*Requirements:* Extend the commentary on HZM's funding of the Araguaia nickel project, carrying on after its final sentence.

The $65m convertible loan is only 10% of the funding but (unless repaid at $91m in three years time) has the potential to add another 20% – or 782m shares – to the 3,888m shares in issue after this fund raise. That will take the total to around 4,670m shares, 3.2 times the number a year ago when I had made my own forecasts and considerably more than anyone bargained for.
All these extra cost elements chip away at the value per HZM share most investors were going for. In my own latest update in October last year I said I did not expect the fund raise to be at the 10p per share most observers were hoping for.
And on top of it all, private investors always buy too early. Stage one won’t even begin to earn the $250m cash to pay for stage two until at least five years from now. Which means the full stage two rate of production and therefore the availability of cash free to pay dividends and on which the market will price the shares, won’t happen until 2028 at the earliest. Discount 7 years at 8%, and the NPV investors see now (and a sensible share price) is only 60% what it is stated to be once that cash starts to flow.
Even ignoring that, let’s see how value for shareholders has panned out compared with the expectations in my coverage (starting in 2016, ten years after HZM came onto the market at over 30p, and well before it bought Aruaguia cheaply from Teck Resources) when it was still valued at only around £30m. I flagged it subsequently as one of the few early stage miners likely to become large, due to the key position it is building in world-wide nickel production. So what should investors do, now that the fund raising has been made at a disappointing price but which means the project is definitely happening, while the lower price (which I think will be maintained for some time) ought to offer better value.
(Note that HZM has meanwhile added another, separate, project – Vermelho – which will start considerably later if ever, and is not included in these calculations or in this funding except to a very small extent for preliminary work. If it happens it promises to be much more profitable than Araguaia)
Araguaia, the project now funded, will be in two stages, the second starting three years later and doubling capacity (but output and profit only between 45% and 65% more) to be funded by $250m of the cash flow from stage one, so shouldn’t need a further raise. But it, has not been studied in detail, and although included in the company’s projections, has probably not been given much credit by the institutions, yet adds a variation which will confuse private investors as to which stage, at what assumed nickel price, is supposed to be being valued by the shares here and now.
It doesn’t help that because the nickel price has been rising strongly (and currently is at $19,500/tonne) HZM has provided three valuation scenarios, at $14,000; $16.800; and $26,450/t with enormous implications for long term value. It is likely the institutions are relying on the lowest while, of course, private investors will go by the highest. Most seem to be going by what HZM says is the market ‘concensus’ of $16,800 which is what I will assume and is near the ‘long term consensus’ HZM was assuming only last February.

*Data supplied:*
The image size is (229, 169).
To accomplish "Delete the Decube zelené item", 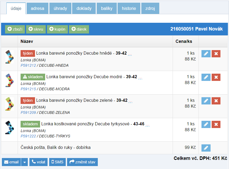I will pos(216,101).
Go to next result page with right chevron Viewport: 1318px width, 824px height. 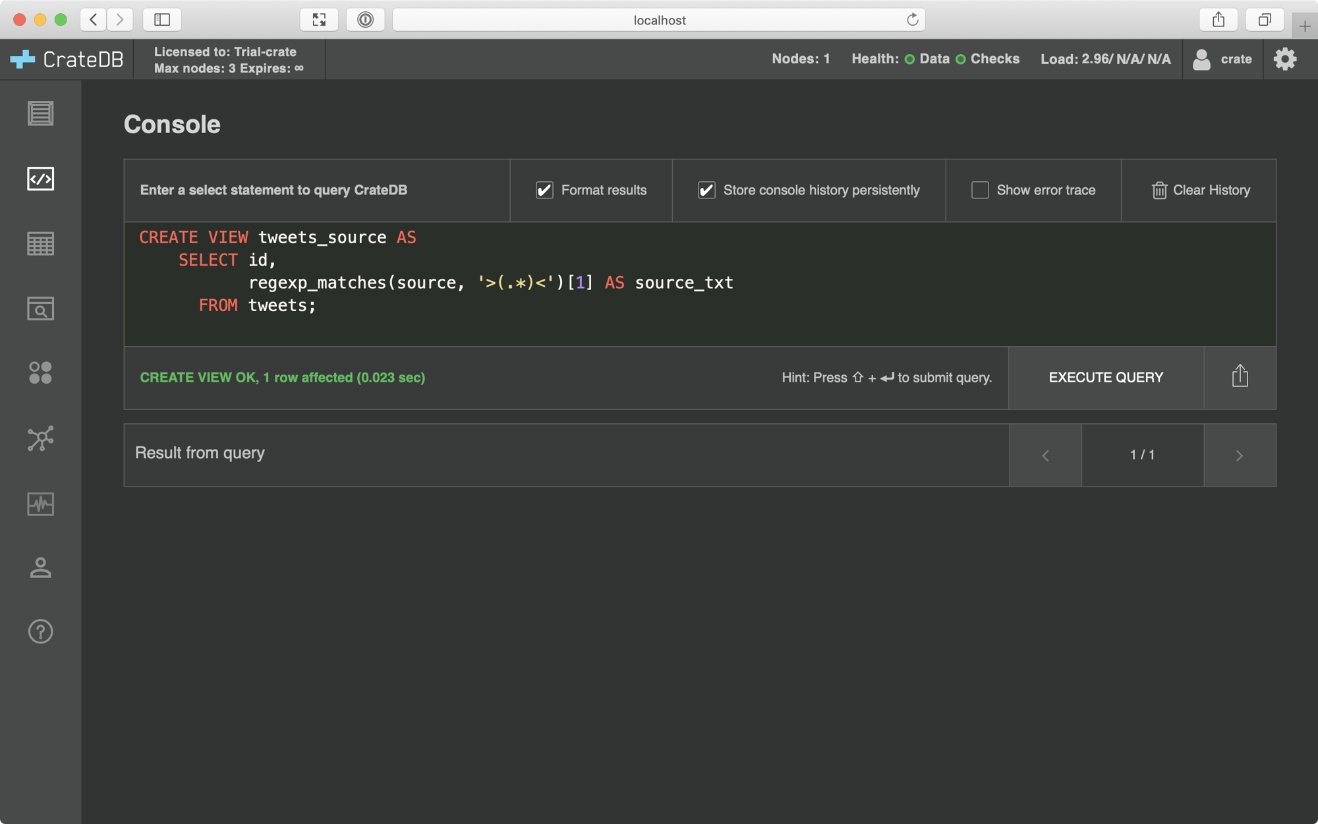(x=1240, y=455)
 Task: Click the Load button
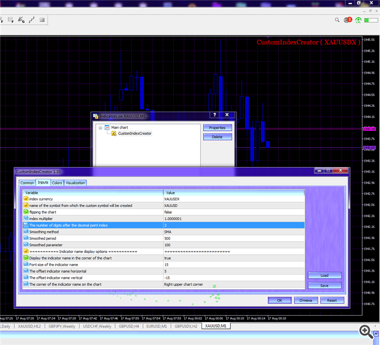(x=324, y=276)
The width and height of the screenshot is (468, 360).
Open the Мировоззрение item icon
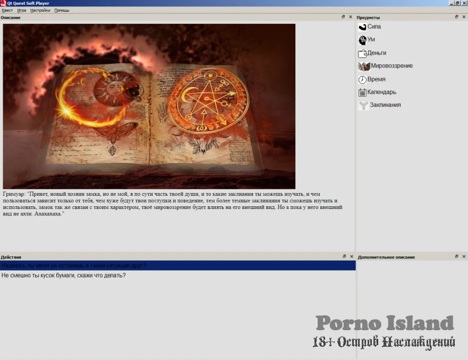(x=364, y=66)
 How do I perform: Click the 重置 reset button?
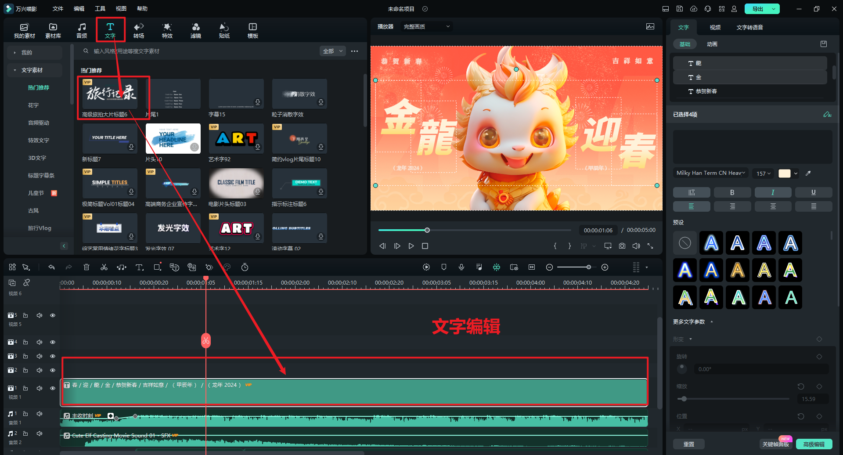688,444
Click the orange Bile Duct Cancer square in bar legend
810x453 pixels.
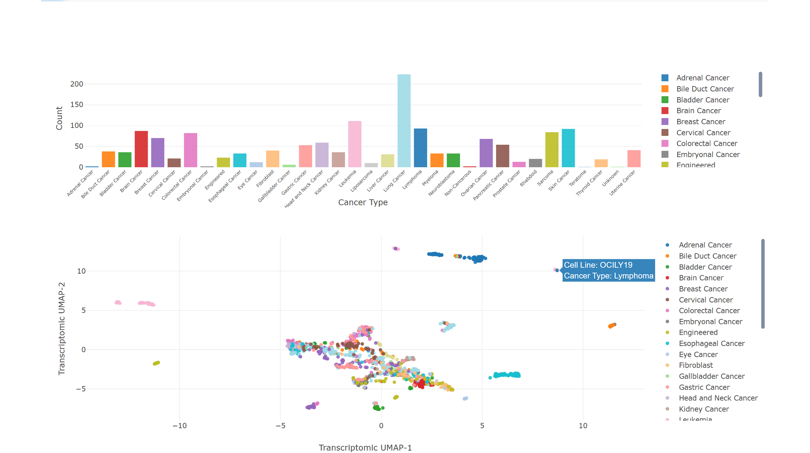(665, 89)
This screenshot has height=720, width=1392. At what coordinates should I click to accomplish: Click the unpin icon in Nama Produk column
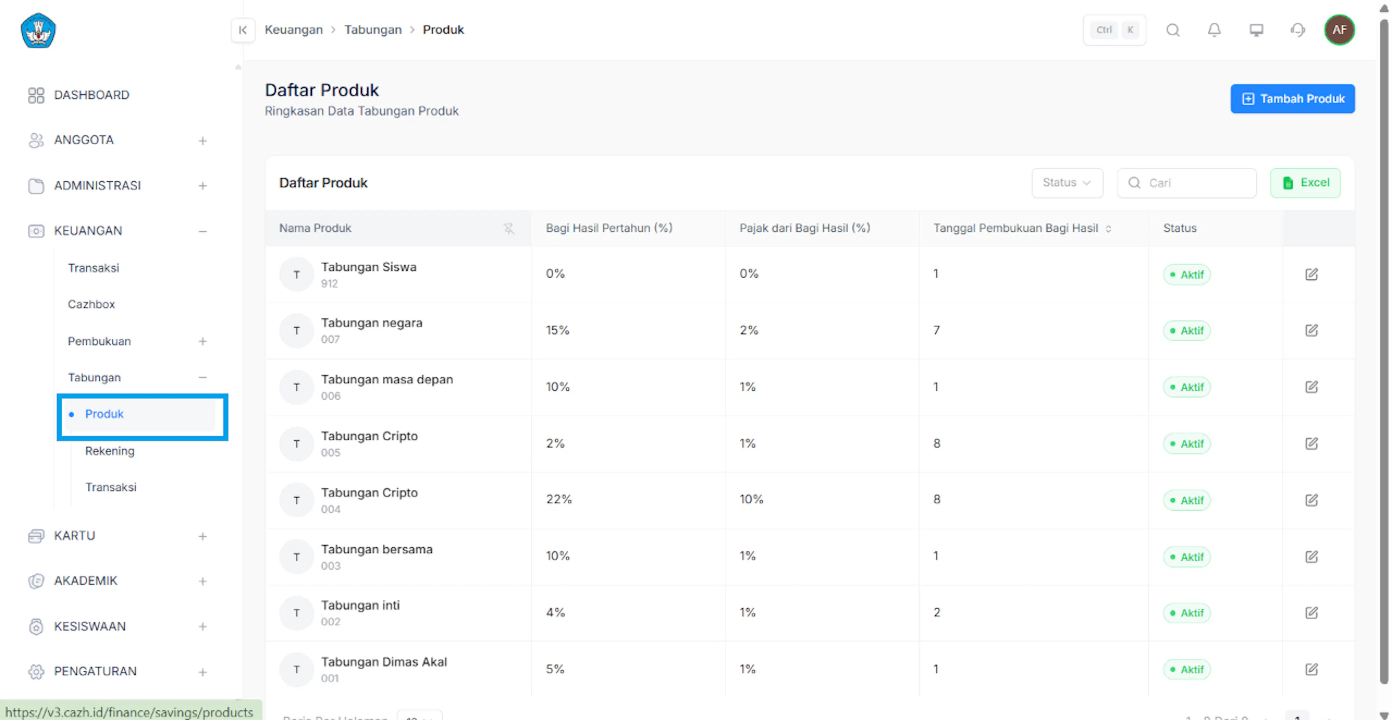tap(508, 228)
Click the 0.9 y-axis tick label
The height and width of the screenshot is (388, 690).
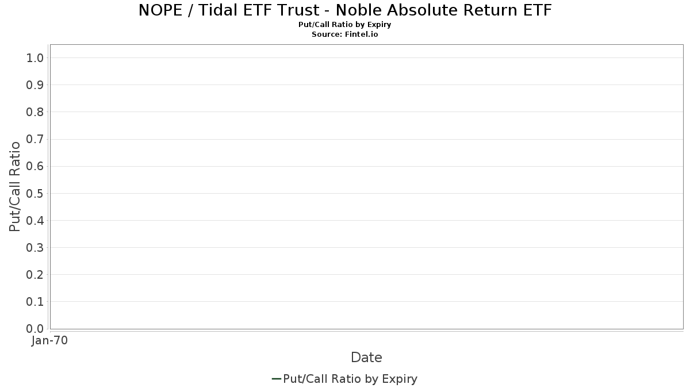35,84
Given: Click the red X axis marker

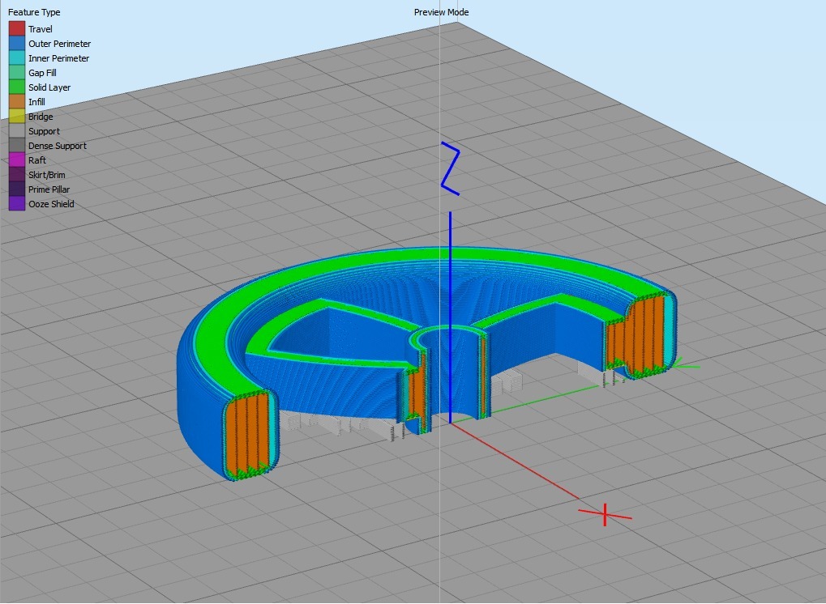Looking at the screenshot, I should point(606,513).
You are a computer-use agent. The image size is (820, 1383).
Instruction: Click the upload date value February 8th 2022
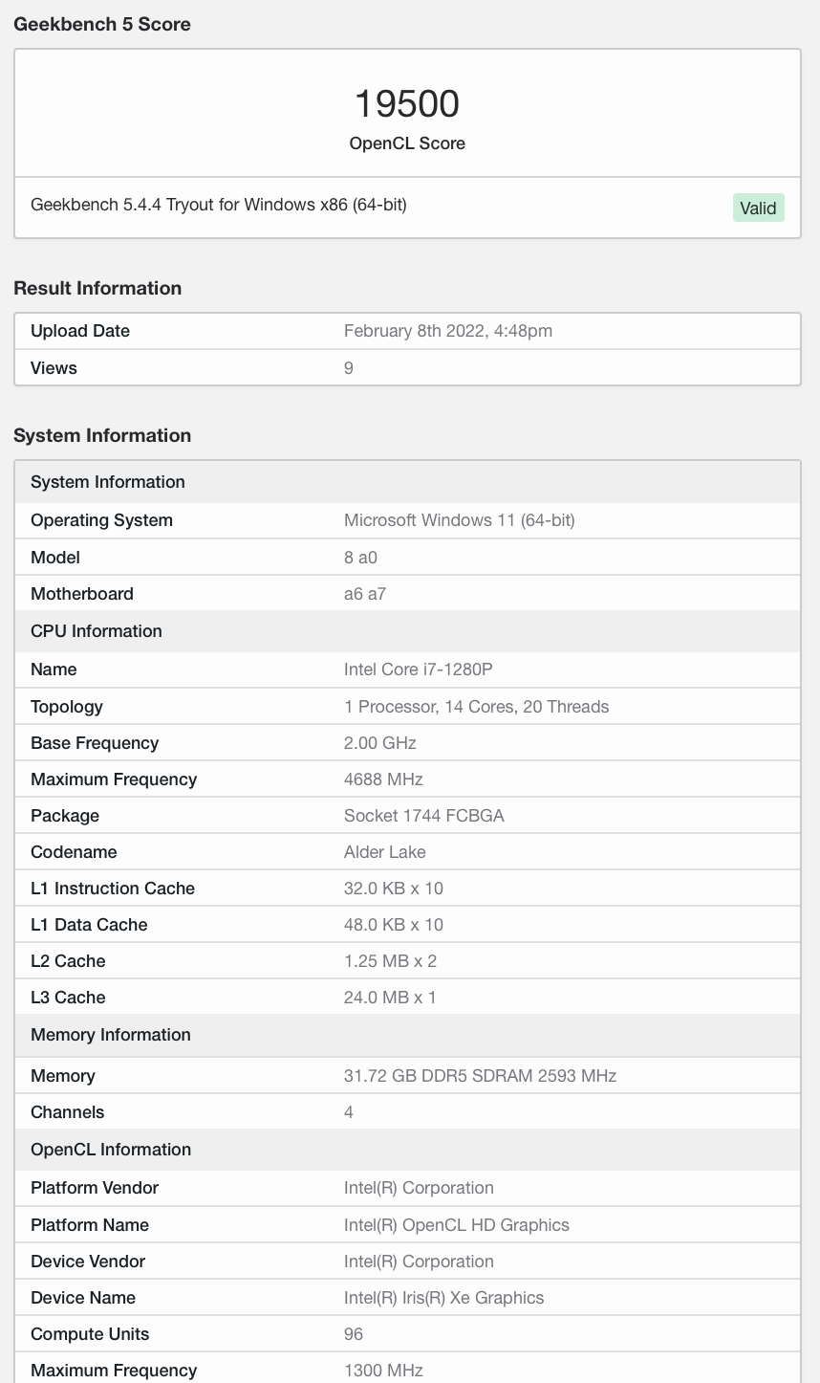[x=447, y=331]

*Output of the exercise:*
I first made a serious stab at how the finances would pan out for Araguaia stage one in October 2019 (where I also set out how HZM had arrived there) – just after the shares had doubled to around 5p, after Indonesian export bans had doubled the nickel price and, more important, when soon after that, the first major institution had come aboard. That was Orion Mine Finance, whose $25m up-front payment to kick start preliminary work on Araguaia was in return for a 2.25% royalty on its first stage nickel production of 462,000 tonnes. At a $16,800 nickel price that will pay Orion $5.75m pa, worth an NPV of $68.1m (which will deduct 8.3% from the $740m project NPV). Nice work for Orion, and the first big chip off value to shareholders..
One of HZM’s advisers said then that the deal was the equivalent of having raised equity at 10p per share. But as I said in my article “- a simple calculation will show why I don’t believe the institutions will pay that (the nickel price, and any subsequent revised feasibility study, staying equal)
At the time those were, respectively for stage one, $14,000/tonne and a $410m NPV, at an initial $433m capital cost, whereas HZM now quotes $16,800/tonne and a $740m NPV. The capital cost is the same, but with contingencies and working capital amounting to a staggering $225m added, which is being met within the new $633m fund raise.
I updated my figures again in October 2020, after the shares had doubled again to 8-9p on the signing of a deal with major banks to raise up to $325m towards the full capital cost. (They are now providing $346m). At the time the nickel price was again recovering strongly, but I still thought that (on the basis of my calculations of the year before) the 10p which many were still saying would be the eventual equity capital raise price would still not be achieved. That was in the face of broker Cantor Fitzgertld only months later projecting a share ‘target’ of 23p.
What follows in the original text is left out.